Пока они разговаривали таким образом, идя быстрыми шагами, потому что ночь была очень холодна, они услыхали топот лошади в лесу, эта лошадь появилась на дороге, которая вела из Фуронна в Мальи. Всадник усиленно погонял свою лошадь (большую рабочую лошадь), но, приметив двух путников, тотчас остановился и закричал:
— Эй, друзья!
— Что тебе нужно, гражданин? — ответил Машфер.
— Вы знаете, что это горит по ту сторону леса?
— Ферма.
— Ферма!
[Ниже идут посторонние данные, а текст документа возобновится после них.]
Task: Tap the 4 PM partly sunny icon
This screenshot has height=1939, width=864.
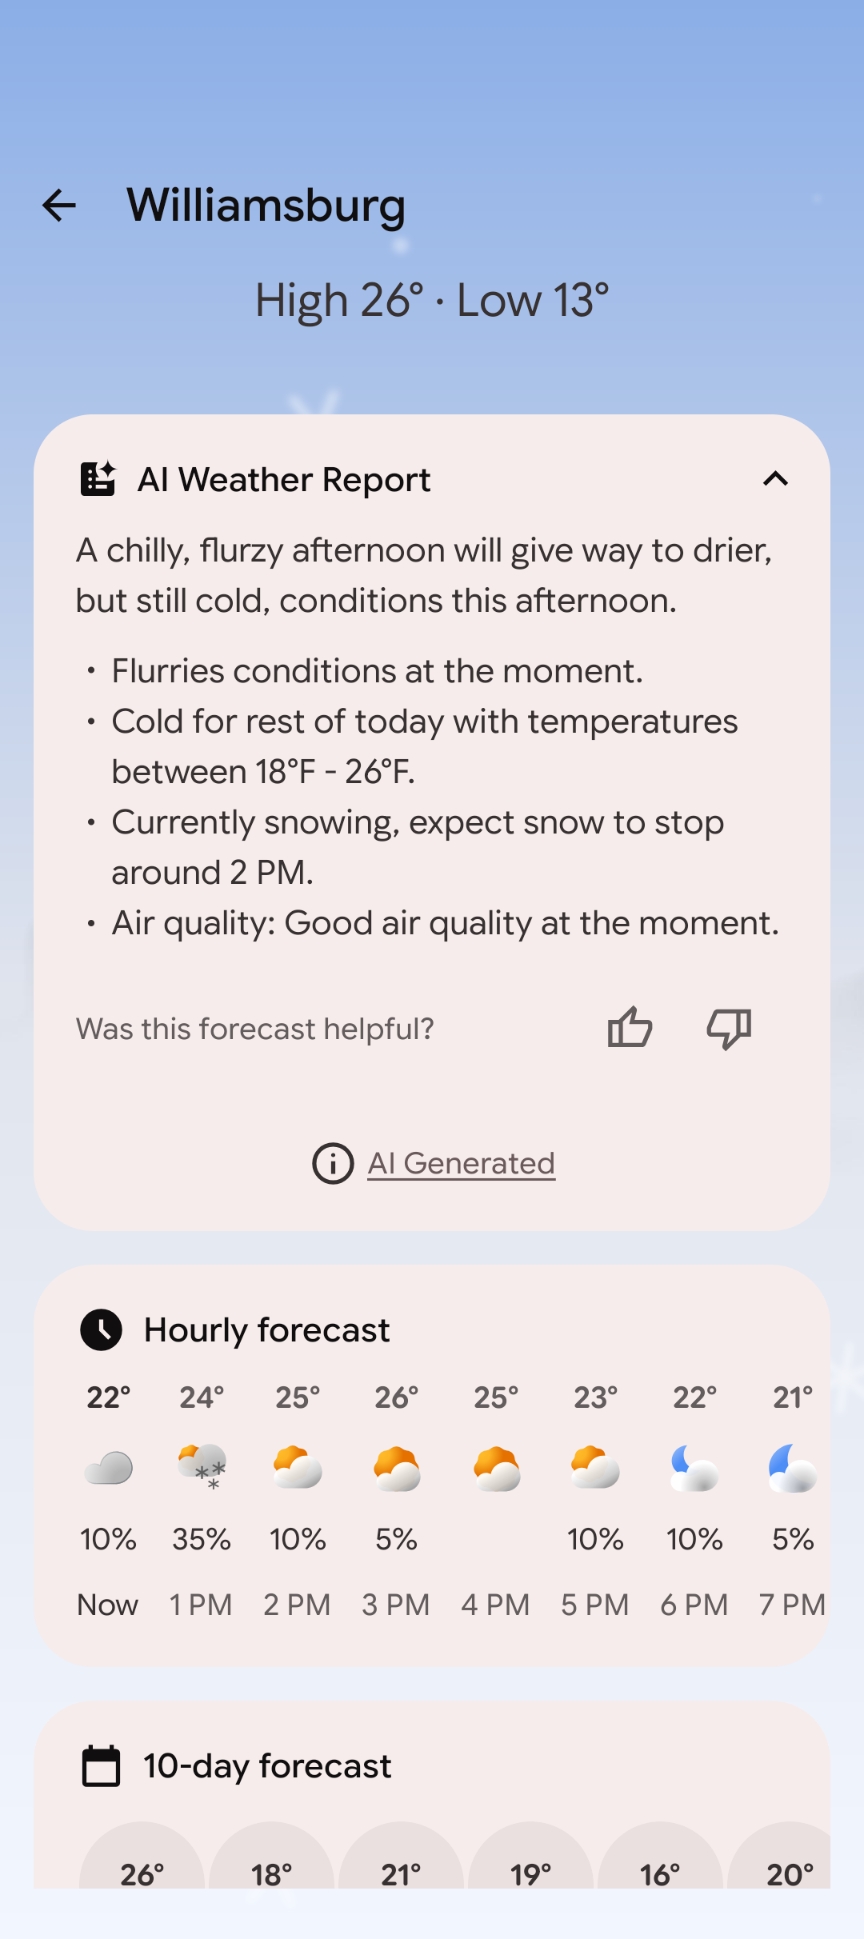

Господи боже мой!
— Да, Раводьер.
— Это ферма моего отца! Ах, разбойники!
Он погнал лошадь скорее.
— Еще одна романтическая встреча! — сказал Машфер.
— Кто знает, может быть, еще не все кончилось, — заметил Каднэ.
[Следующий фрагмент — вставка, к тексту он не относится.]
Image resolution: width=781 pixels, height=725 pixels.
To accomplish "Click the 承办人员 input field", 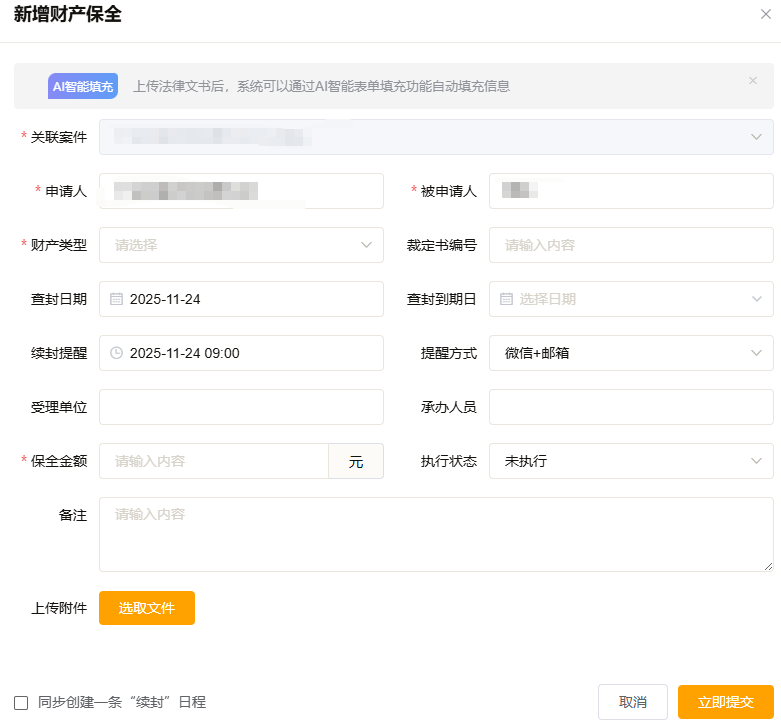I will click(630, 407).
— Но прежде я хочу знать конец истории сержанта Бернье и Лукреции.
— Я тебе доскажу.
XIX
Каднэ продолжал рассказ:
— Сержант Бернье переходил от удивления к удивлению; накануне он видел Лукрецию в скромном платье из холста; она привела его в шестой этаж, в мансарду, говоря, что это ее квартира, и вот он находит ее в великолепных комнатах, в бархатном пунцовом пеньюаре, который оттенял ее матовую белизну, оставляя полуобнаженными роскошные плечи, по которым в беспорядке рассыпались черные, как эбен, волосы.
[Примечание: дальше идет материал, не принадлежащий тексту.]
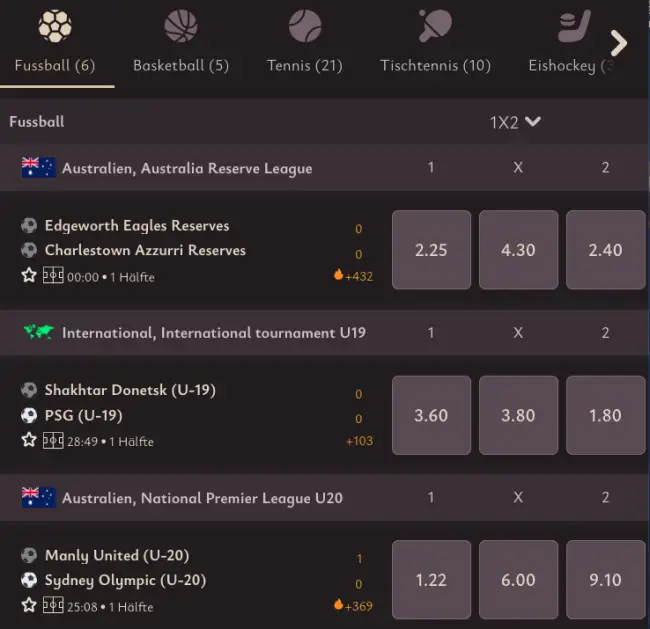Open the 1X2 market dropdown
This screenshot has width=650, height=629.
(x=515, y=122)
— Вы не верите вашим глазам? — сказала Лукреция, протягивая сержанту руку с печальной улыбкой.
— В самом деле… — пролепетал Бернье.
— Несколько слов объяснят вам эту странную тайну.
— Я вас слушаю, — отвечал сержант, продолжая стоять перед нею.
— Поверите ли вы, — начала опять Лукреция, — что я бедная девушка, почти без всяких средств, оставившая родительский дом и не имеющая другого убежища, кроме той жалкой комнаты, в которую я вас водила вчера?
— А вся эта роскошь?
— Не моя. Даже платье, которое на мне, не мое.
— Извините меня, я бедный солдат и не умею отгадывать загадки.
— Вы слышали этого человека, который приходил ко мне прошлой ночью и с которым я ушла?
— Да, и если я не видел его лица, то по крайней мере узнал его голос.
— Я слыву протеже этого человека.
— А это правда?
— Да.
— И вся эта роскошь от него?
— Конечно. Говорю вам, в глазах всех я принадлежу ему.
— Но… для чего?
— Это тайна и для вас и для меня…
— Вы справедливо употребляете это слово, потому что да покарает меня Господь, если я понимаю тут хоть что-нибудь!
Лукреция пристально посмотрела на него.
— Послушайте, — сказала она, — вы защитили меня вчера… У вас откровенные и честные глаза… Я считаю вас благородным человеком.
— Вы правы, — холодно сказал Бернье.
— Я окружена людьми, которых не знаю; какая у них цель — это мне неизвестно, и я, боюсь… Вчера, когда я увидела вас, мне показалось, что я нашла друга, покровителя… Человека, который осветит хаос мрака, в котором проходит моя жизнь.